Stored data:

[Start of Attachment]

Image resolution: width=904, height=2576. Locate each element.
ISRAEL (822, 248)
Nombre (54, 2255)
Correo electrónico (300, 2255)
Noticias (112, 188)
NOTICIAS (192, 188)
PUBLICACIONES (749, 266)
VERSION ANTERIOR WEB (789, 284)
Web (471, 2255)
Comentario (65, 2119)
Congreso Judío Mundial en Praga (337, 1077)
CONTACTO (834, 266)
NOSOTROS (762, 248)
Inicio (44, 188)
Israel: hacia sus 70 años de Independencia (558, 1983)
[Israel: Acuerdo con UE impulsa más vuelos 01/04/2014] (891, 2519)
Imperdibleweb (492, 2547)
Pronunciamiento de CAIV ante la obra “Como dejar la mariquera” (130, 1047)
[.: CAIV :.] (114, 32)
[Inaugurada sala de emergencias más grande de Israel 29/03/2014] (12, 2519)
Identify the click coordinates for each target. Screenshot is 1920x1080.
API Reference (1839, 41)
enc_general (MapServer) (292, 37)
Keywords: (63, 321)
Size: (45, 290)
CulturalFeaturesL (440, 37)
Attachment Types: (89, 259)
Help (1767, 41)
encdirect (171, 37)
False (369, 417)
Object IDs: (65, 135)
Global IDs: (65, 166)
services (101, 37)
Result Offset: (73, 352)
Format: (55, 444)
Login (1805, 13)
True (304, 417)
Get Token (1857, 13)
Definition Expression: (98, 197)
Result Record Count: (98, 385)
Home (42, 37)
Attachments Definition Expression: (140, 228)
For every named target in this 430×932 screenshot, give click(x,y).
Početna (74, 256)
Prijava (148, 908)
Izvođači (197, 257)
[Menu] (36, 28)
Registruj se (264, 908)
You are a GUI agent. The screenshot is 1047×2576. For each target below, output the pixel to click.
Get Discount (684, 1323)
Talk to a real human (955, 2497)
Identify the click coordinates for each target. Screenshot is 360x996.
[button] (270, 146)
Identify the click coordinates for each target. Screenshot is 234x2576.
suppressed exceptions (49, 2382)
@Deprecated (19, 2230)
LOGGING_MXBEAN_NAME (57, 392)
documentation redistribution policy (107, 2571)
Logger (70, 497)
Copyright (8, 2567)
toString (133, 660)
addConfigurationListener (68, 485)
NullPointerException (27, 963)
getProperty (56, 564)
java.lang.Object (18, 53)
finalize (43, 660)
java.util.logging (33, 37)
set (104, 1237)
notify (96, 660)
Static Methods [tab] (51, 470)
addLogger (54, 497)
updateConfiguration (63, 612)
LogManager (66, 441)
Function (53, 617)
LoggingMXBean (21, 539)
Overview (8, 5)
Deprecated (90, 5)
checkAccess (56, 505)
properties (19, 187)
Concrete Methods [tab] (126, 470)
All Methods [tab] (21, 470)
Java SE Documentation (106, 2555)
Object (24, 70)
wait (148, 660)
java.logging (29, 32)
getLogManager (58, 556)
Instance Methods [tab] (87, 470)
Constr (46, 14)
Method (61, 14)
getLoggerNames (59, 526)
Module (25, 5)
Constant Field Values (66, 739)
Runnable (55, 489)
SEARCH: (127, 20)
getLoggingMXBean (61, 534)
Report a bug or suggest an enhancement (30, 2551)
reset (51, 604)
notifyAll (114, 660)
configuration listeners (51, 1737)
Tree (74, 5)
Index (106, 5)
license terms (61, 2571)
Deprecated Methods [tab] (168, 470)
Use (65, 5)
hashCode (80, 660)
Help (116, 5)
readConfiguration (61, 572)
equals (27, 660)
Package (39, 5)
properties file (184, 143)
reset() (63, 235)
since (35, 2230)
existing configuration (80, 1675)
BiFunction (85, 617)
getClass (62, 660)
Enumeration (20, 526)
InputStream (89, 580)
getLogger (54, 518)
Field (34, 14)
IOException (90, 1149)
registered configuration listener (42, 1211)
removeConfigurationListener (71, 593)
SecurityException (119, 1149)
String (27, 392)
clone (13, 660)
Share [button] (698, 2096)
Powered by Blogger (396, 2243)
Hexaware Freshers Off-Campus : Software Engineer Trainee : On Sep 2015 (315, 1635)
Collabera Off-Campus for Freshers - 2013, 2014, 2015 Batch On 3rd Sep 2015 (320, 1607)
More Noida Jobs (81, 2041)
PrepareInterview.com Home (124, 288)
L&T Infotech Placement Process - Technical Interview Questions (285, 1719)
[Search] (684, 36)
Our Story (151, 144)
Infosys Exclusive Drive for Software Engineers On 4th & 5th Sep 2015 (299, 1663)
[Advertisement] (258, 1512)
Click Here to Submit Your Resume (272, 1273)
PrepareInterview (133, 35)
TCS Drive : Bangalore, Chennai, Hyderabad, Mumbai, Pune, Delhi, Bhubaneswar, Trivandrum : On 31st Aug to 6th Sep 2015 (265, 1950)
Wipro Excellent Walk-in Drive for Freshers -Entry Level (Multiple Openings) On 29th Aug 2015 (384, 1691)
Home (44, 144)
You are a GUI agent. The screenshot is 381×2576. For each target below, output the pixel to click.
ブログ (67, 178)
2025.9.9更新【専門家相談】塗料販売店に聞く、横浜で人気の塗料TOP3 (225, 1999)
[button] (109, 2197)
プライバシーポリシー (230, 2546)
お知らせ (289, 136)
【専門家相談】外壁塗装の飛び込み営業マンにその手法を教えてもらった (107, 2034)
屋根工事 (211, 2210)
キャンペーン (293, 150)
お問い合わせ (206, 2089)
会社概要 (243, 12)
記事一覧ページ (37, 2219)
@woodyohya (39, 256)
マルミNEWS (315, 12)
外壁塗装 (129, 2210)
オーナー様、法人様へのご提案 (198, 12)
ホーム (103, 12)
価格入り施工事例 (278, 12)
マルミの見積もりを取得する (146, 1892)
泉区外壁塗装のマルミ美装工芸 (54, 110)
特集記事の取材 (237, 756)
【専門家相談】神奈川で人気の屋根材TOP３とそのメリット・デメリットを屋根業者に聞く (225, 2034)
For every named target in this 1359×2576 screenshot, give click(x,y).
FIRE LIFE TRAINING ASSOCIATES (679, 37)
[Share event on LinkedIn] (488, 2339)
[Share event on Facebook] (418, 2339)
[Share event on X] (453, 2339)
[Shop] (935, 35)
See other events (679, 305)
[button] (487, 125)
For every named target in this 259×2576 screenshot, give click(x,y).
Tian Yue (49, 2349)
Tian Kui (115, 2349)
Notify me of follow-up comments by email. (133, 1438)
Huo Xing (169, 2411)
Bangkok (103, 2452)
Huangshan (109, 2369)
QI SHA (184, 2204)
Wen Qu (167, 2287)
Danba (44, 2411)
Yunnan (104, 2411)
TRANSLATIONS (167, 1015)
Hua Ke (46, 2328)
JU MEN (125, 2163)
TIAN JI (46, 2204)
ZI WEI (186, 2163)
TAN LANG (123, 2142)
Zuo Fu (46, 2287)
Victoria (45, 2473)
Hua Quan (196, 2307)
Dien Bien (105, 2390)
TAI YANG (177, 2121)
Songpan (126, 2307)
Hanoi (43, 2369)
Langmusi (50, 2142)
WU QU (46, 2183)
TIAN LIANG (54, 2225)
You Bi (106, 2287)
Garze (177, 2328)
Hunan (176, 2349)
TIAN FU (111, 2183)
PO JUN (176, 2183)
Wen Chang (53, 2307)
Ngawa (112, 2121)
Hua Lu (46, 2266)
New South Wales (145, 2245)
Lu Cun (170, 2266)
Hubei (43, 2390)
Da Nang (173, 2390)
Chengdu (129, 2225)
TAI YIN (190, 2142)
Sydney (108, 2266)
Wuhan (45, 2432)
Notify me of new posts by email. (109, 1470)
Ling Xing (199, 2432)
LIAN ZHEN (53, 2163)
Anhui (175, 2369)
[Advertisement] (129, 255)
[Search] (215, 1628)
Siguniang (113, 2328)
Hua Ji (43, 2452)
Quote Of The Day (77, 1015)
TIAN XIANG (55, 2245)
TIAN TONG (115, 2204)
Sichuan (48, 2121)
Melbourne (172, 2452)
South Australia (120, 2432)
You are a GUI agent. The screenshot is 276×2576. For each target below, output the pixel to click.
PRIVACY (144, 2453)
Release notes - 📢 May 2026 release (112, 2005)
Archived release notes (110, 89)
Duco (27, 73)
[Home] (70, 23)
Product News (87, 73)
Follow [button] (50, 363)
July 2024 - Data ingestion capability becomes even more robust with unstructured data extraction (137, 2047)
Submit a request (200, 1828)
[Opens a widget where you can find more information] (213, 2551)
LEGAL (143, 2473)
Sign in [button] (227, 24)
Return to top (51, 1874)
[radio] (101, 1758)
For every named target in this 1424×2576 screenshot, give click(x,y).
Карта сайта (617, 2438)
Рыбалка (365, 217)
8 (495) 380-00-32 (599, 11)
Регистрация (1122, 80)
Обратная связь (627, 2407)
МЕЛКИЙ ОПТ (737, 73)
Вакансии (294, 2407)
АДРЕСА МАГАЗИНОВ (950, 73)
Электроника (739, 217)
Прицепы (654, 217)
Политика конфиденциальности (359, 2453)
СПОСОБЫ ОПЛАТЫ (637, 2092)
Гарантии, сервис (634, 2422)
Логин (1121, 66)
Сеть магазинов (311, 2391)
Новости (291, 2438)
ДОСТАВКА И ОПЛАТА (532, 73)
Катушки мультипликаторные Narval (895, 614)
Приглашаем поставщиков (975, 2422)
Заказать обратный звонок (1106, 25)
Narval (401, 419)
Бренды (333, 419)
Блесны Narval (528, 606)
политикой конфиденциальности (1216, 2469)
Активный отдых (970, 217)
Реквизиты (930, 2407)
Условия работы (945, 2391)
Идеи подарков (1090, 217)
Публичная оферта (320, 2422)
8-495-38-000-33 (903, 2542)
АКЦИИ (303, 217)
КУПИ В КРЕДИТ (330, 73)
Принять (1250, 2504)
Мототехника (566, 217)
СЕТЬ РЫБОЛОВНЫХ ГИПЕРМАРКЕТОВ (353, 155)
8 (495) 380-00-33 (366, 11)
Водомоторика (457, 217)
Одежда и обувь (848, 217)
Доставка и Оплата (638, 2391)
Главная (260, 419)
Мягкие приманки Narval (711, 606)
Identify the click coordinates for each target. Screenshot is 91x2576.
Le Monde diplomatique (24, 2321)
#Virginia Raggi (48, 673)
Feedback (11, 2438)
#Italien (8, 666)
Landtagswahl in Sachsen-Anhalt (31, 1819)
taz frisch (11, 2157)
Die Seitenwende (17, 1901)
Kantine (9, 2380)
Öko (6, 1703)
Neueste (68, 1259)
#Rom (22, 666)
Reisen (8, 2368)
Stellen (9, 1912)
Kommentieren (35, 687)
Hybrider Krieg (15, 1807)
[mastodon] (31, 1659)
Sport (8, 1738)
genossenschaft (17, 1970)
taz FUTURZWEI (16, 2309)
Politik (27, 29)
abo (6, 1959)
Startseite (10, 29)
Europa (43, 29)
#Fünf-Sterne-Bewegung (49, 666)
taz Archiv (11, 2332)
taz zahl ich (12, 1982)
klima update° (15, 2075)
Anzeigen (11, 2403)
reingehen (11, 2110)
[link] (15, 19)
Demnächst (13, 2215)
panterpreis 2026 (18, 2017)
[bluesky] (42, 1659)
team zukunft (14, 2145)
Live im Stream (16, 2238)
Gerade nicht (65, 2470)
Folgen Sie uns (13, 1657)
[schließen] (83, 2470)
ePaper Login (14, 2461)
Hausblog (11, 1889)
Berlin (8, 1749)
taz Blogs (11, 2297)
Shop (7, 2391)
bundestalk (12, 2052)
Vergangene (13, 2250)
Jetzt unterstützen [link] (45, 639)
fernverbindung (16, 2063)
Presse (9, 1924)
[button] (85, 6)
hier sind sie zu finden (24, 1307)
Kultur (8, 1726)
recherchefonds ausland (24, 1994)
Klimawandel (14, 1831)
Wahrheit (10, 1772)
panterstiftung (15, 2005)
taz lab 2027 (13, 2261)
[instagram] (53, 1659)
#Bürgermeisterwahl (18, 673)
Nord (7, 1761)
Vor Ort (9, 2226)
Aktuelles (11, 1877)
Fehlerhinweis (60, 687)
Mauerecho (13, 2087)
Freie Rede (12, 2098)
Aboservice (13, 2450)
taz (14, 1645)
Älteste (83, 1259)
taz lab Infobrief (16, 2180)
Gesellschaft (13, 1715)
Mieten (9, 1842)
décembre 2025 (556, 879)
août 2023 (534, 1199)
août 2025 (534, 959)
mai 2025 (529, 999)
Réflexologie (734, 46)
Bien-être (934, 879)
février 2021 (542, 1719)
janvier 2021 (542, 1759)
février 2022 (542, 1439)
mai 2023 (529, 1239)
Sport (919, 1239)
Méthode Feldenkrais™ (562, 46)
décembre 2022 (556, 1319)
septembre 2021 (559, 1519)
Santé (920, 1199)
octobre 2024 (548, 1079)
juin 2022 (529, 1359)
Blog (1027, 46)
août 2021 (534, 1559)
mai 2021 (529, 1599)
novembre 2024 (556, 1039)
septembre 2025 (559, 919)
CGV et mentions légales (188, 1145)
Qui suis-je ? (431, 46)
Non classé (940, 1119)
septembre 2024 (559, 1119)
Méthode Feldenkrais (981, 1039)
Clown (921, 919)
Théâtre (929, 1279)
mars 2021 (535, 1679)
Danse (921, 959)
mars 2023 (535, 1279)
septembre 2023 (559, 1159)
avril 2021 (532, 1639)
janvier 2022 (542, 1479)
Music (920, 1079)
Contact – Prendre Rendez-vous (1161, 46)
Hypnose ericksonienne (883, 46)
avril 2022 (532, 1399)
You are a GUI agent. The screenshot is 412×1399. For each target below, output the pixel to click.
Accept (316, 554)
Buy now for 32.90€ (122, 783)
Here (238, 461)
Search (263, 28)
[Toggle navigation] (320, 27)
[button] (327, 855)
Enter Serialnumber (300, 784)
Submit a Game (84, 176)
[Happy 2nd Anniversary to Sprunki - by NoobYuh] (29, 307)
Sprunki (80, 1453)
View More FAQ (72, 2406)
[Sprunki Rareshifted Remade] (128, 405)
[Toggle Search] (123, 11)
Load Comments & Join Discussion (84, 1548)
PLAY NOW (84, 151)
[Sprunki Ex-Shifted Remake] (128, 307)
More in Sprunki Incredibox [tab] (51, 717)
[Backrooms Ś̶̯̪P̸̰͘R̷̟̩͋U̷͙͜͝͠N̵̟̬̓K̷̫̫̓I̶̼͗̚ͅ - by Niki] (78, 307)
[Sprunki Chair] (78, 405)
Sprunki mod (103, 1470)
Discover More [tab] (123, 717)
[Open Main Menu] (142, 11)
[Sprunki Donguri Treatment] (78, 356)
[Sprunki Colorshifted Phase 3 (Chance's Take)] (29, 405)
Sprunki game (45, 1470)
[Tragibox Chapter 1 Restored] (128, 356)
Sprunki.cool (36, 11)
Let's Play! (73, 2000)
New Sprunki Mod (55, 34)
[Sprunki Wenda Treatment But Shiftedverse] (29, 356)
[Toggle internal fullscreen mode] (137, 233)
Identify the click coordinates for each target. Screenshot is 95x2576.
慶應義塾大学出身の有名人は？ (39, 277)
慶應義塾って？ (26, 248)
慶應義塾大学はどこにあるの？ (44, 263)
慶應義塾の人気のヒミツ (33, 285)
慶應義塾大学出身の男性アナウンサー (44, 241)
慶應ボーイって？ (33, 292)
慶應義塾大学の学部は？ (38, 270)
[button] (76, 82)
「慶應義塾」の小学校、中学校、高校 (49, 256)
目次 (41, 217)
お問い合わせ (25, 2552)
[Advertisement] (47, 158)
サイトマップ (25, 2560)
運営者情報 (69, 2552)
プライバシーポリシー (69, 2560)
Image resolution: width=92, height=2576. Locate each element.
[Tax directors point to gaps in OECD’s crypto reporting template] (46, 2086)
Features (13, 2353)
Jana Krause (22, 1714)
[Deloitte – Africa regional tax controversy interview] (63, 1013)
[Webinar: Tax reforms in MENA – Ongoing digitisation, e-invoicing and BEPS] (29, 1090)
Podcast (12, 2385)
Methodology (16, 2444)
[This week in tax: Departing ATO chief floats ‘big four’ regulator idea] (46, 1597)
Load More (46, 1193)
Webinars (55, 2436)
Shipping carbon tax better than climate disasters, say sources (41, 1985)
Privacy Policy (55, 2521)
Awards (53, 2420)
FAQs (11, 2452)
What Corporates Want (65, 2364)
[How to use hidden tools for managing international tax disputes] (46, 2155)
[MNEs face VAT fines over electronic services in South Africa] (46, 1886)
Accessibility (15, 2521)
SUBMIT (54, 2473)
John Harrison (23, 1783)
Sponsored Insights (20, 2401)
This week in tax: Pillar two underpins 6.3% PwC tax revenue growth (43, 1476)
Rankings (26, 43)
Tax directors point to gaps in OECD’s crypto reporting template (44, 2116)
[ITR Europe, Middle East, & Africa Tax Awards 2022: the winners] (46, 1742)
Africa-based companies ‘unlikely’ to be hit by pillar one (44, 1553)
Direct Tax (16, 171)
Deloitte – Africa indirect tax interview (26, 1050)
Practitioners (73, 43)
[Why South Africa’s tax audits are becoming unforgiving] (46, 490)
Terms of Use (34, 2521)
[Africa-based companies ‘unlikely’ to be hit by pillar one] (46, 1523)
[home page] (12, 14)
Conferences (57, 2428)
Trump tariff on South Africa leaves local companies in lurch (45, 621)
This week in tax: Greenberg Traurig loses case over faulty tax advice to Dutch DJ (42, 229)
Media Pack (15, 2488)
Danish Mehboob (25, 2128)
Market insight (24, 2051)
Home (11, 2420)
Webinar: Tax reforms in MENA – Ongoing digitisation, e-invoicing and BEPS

[End of Attachment]

» **WHAT YOU NEED TO DO**:
Given the records above, reproduce precisely and only the lines between the line holding "Méthode Feldenkrais (981, 1039)" and the line holding "慶應義塾の人気のヒミツ (33, 285)", inclusive.

» **TASK SOLUTION**:
Méthode Feldenkrais (981, 1039)
Clown (921, 919)
Théâtre (929, 1279)
mars 2021 (535, 1679)
Danse (921, 959)
mars 2023 (535, 1279)
septembre 2023 (559, 1159)
avril 2021 (532, 1639)
janvier 2022 (542, 1479)
Music (920, 1079)
Contact – Prendre Rendez-vous (1161, 46)
Hypnose ericksonienne (883, 46)
avril 2022 (532, 1399)
You are a GUI agent. The screenshot is 412×1399. For each target below, output the pixel to click.
Accept (316, 554)
Buy now for 32.90€ (122, 783)
Here (238, 461)
Search (263, 28)
[Toggle navigation] (320, 27)
[button] (327, 855)
Enter Serialnumber (300, 784)
Submit a Game (84, 176)
[Happy 2nd Anniversary to Sprunki - by NoobYuh] (29, 307)
Sprunki (80, 1453)
View More FAQ (72, 2406)
[Sprunki Rareshifted Remade] (128, 405)
[Toggle Search] (123, 11)
Load Comments & Join Discussion (84, 1548)
PLAY NOW (84, 151)
[Sprunki Ex-Shifted Remake] (128, 307)
More in Sprunki Incredibox [tab] (51, 717)
[Backrooms Ś̶̯̪P̸̰͘R̷̟̩͋U̷͙͜͝͠N̵̟̬̓K̷̫̫̓I̶̼͗̚ͅ - by Niki] (78, 307)
[Sprunki Chair] (78, 405)
Sprunki mod (103, 1470)
Discover More [tab] (123, 717)
[Open Main Menu] (142, 11)
[Sprunki Donguri Treatment] (78, 356)
[Sprunki Colorshifted Phase 3 (Chance's Take)] (29, 405)
Sprunki game (45, 1470)
[Tragibox Chapter 1 Restored] (128, 356)
Sprunki.cool (36, 11)
Let's Play! (73, 2000)
New Sprunki Mod (55, 34)
[Sprunki Wenda Treatment But Shiftedverse] (29, 356)
[Toggle internal fullscreen mode] (137, 233)
Identify the click coordinates for each target. Screenshot is 95x2576.
慶應義塾大学出身の有名人は？ (39, 277)
慶應義塾って？ (26, 248)
慶應義塾大学はどこにあるの？ (44, 263)
慶應義塾の人気のヒミツ (33, 285)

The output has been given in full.